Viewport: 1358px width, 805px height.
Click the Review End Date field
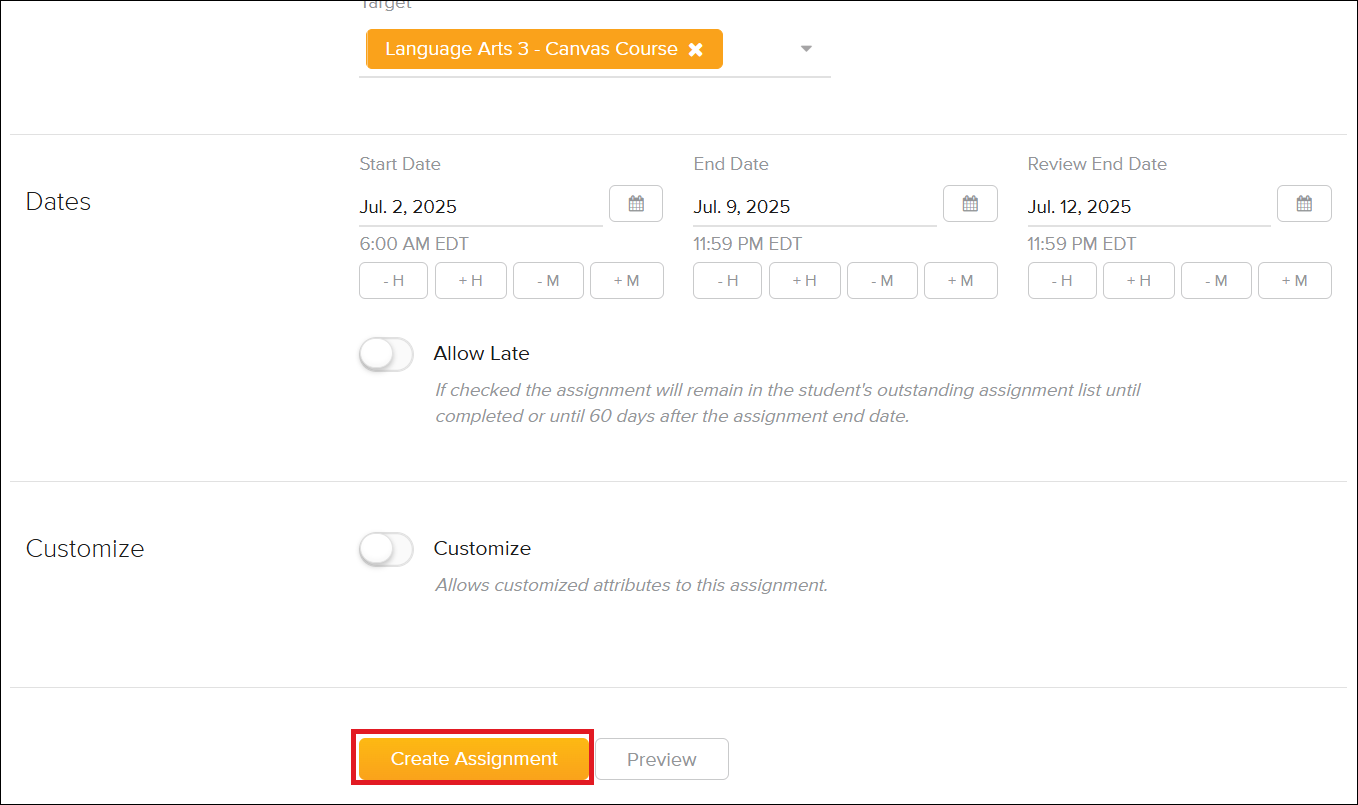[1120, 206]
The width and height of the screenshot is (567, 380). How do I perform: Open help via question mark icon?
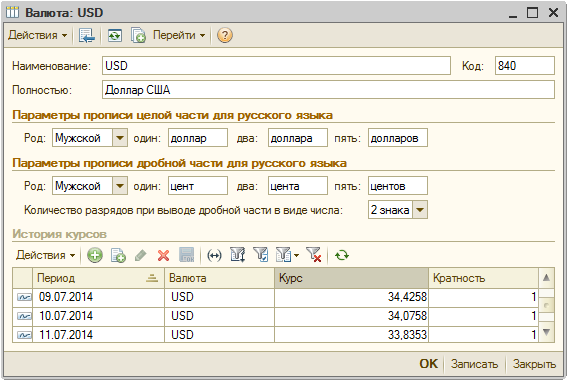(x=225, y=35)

****************

Select each line of the records above that contains the string "width", treating uppercase and lowercase letters as different.

◆ **RESULT FOR THIS TASK**:
Viewport: 1358px width, 805px height.
The width and height of the screenshot is (567, 380). How do I perform: Open help via question mark icon?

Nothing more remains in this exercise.